From the most ancient times when neolithic shamans wore bone and hide masks as depicted in the cave painting known as "The Sorcerer of Trois Freres" to the wild antics of Jim Carey's character in the film "The Mask", masks have been seen as a symbol and focus of power, magic and mystery. When we wear a mask, we shift our shape and become something other than ourselves.
The masks you will encounter in my catalog embody characters and spirits from mythology and literature, imagination and dream, as well as the natural world of plants and animals. All are hand sculpted of fine leather, using techniques based on those of the Rennaissance "Commedia dell'Arte" maskmakers.

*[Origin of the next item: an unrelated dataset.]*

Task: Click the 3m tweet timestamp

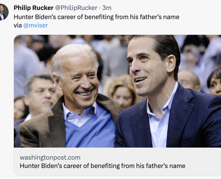Action: (107, 8)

The magical power of the mask exists, not in the mask itself, but in the intersection of the mask with our human consciousness, in the synergy that arises when a mask is worn, the connection made between the wearer and the spirit or character of the mask. The famous maskmaker W.T.Benda noted in 1944, the magic inherent in the mask "is not due to any exceptional merit on the part of the artist who made the mask." In this equation, the skill of the artist who has created the mask is simply a conduit, a medium for that magical connection between wearer and mask.
While I like to think my craftsmanship does indeed have some exceptional merit, I am well aware that even the most beautifully crafted mask has fulfilled only part of it's potential until it is worn. I may give these masks form, but it remains for you, the wearer, to give them life.